P2X receptors as drug targets

R Alan North  1 Michael F Jarvis
Affiliations
Review

P2X receptors as drug targets

R Alan North et al. Mol Pharmacol. 2013 Apr.

Abstract

The study of P2X receptors has long been handicapped by a poverty of small-molecule tools that serve as selective agonists and antagonists. There has been progress, particularly in the past 10 years, as cell-based high-throughput screening methods were applied, together with large chemical libraries. This has delivered some drug-like molecules in several chemical classes that selectively target P2X1, P2X3, or P2X7 receptors. Some of these are, or have been, in clinical trials for rheumatoid arthritis, pain, and cough.

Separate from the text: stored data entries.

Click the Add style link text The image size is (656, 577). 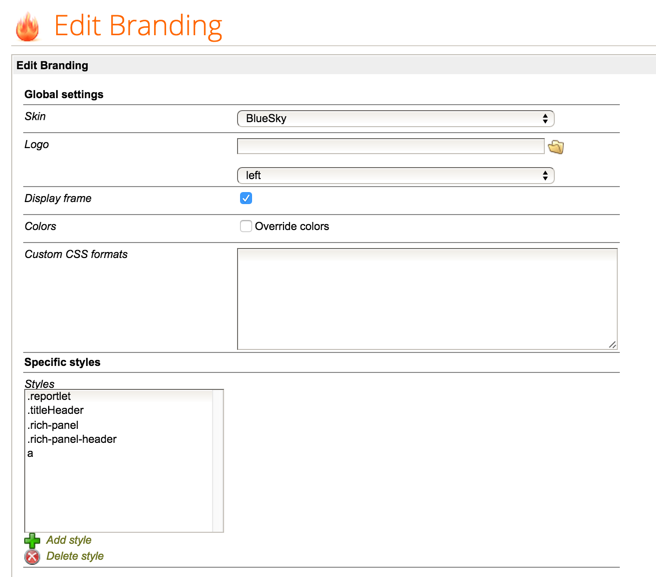68,540
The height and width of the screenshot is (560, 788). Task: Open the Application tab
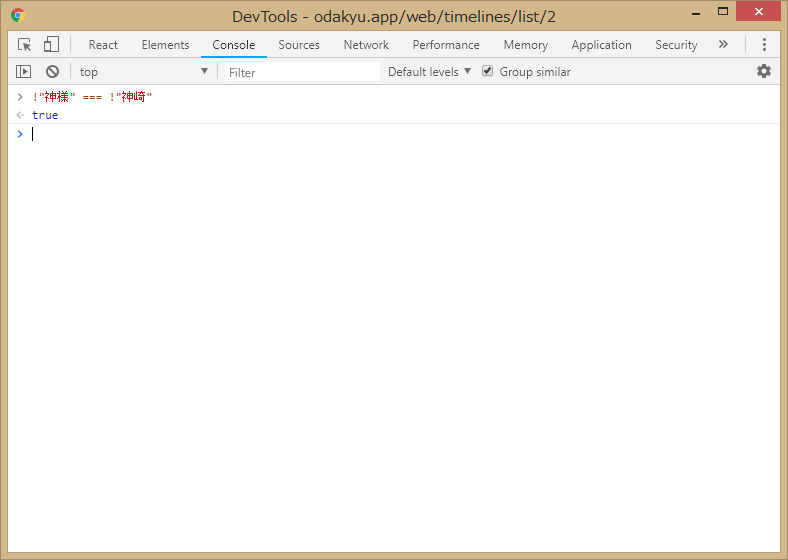(x=601, y=45)
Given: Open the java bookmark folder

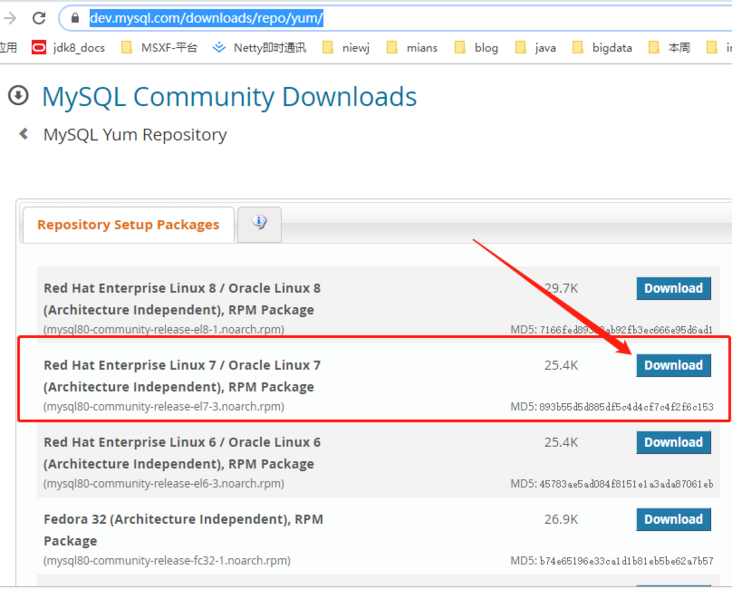Looking at the screenshot, I should point(535,47).
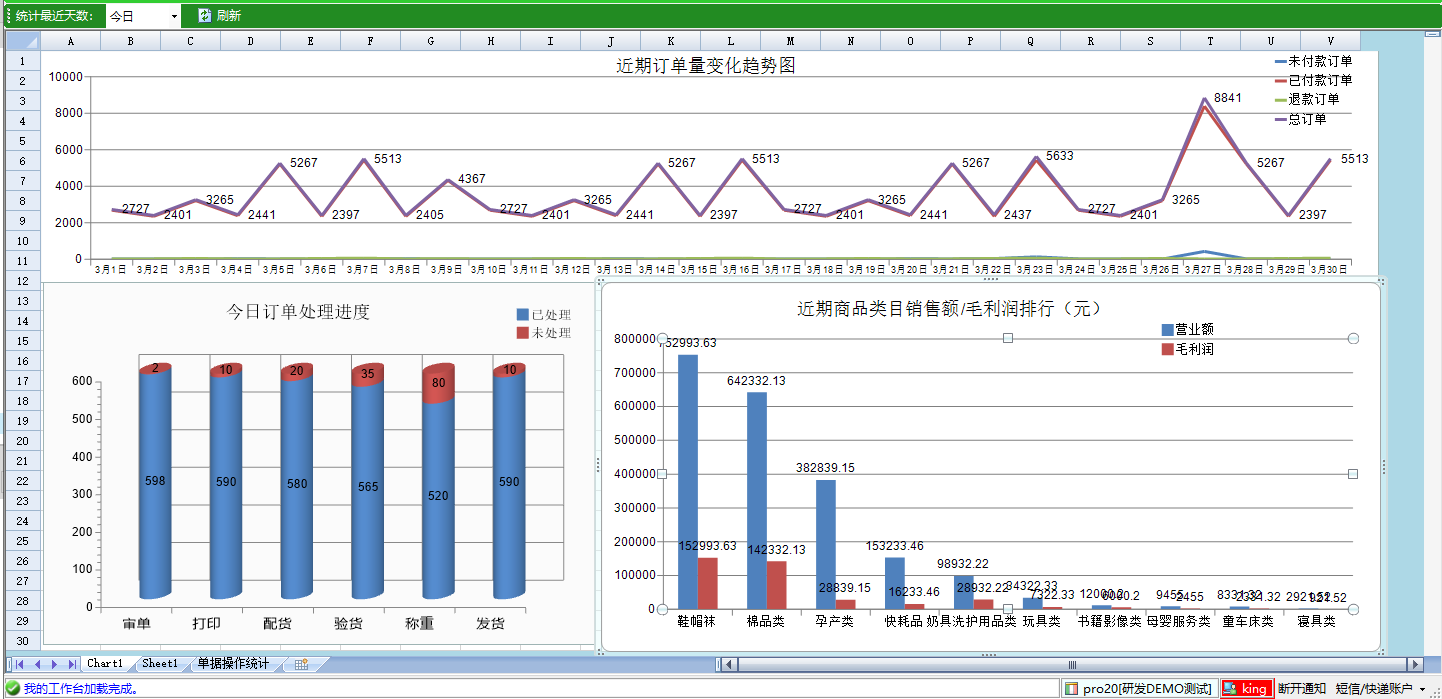Click the previous sheet navigation arrow
This screenshot has width=1442, height=699.
pyautogui.click(x=37, y=664)
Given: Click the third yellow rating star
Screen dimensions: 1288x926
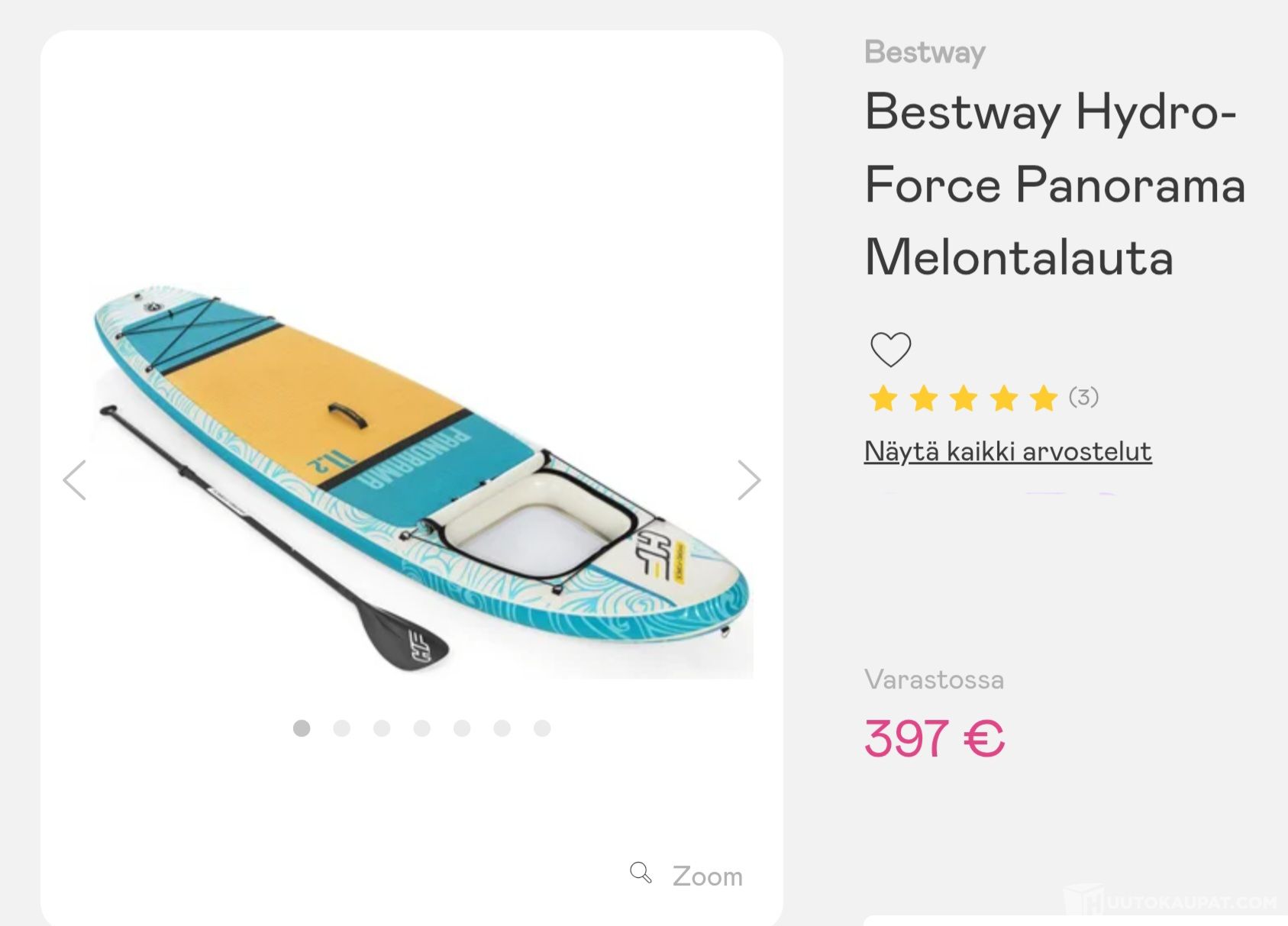Looking at the screenshot, I should click(964, 398).
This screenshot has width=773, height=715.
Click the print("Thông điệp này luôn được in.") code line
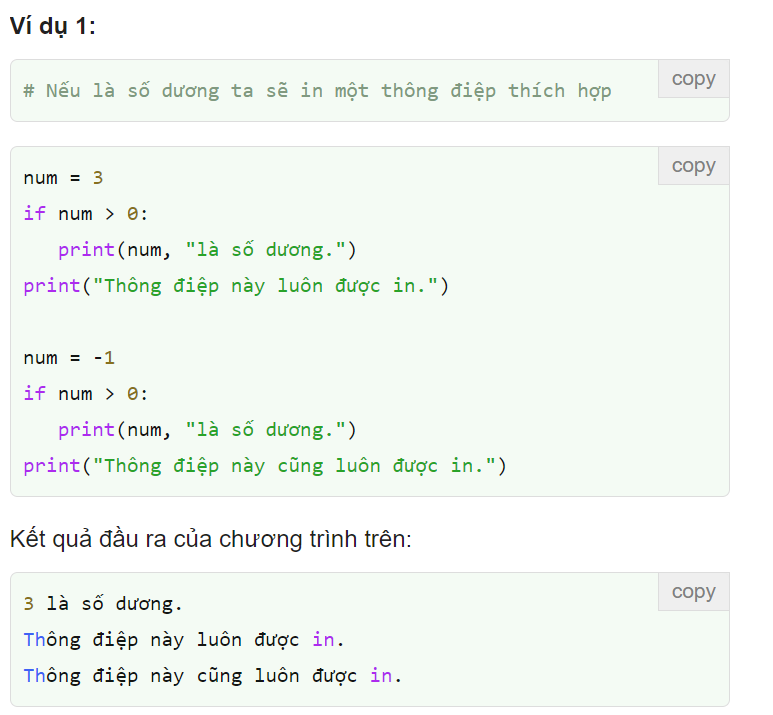point(236,286)
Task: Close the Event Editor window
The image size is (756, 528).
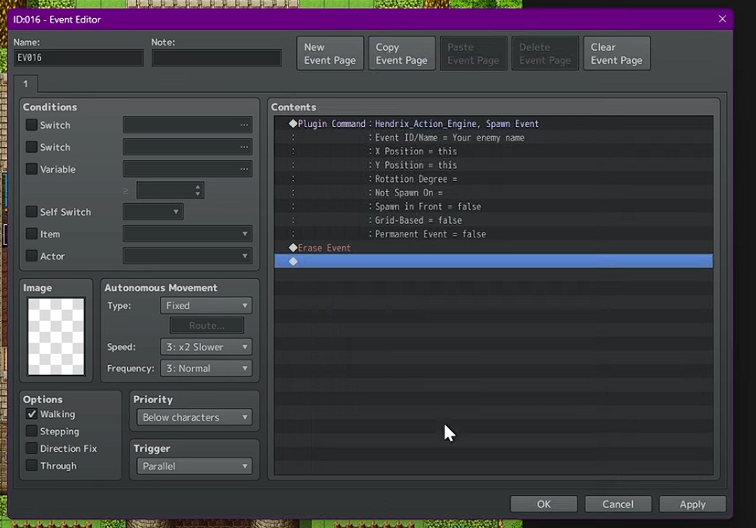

Current preclinical research programs are studying P2X receptor involvement in pain, inflammation, osteoporosis, multiple sclerosis, spinal cord injury, and bladder dysfunction. The determination of the atomic structure of P2X receptors in closed and open (ATP-bound) states by X-ray crystallography is now allowing new approaches by molecular modeling. This is supported by a large body of previous work using mutagenesis and functional expression, and is now being supplemented by molecular dynamic simulations and in silico ligand docking. These approaches should lead to P2X receptors soon taking their place alongside other ion channel proteins as therapeutically important drug targets.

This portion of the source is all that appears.